The town common, on the banks of the Cooper, is popular with campers, as is the town's public coin-in-slot toilet and shower facility.

Gray's Tree, believed to be the burial place of a member of the Burke and Wills expedition, is listed on the South Australian Heritage Register and located in the north-western rural area of the Innamincka locality.

===Burke and Wills===

The Burke and Wills expedition passed through this area on their journey across Australia from Melbourne to the Gulf of Carpentaria. They established a Depot Camp on Cooper Creek at Camp LXV, their sixty-fifth camp since leaving Melbourne, at a place now called The Dig Tree. There was a depot at the Dig Tree from 6 December 1860 to 21 April 1861.

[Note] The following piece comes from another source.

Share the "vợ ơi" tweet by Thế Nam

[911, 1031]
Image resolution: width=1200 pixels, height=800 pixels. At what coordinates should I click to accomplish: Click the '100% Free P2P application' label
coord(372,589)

The Victorian Contingent Party under Alfred Howitt was sent by the Victorian government to establish the fate of the expedition. Howitt found the remains of both leaders, Robert O'Hara Burke and William John Wills, and buried them close to where the town is located today. He also found the sole survivor, John King living amongst, and cared for by, the Yawarrawarrka/Yandruwandha people, and returned him to Melbourne.

Howitt returned to the area in 1862 as leader of the Victorian Exploring Party. He established a depot camp at Cullyamurra Waterhole before exhuming the bodies of Burke and Wills and transporting them to Melbourne for a state funeral.

Today it is possible to visit the locations of Wills's grave and King's site on Cooper Creek downstream of Innamincka, and Burke's grave, Howitt's camp and the Dig Tree on Cooper Creek upstream of Innamincka.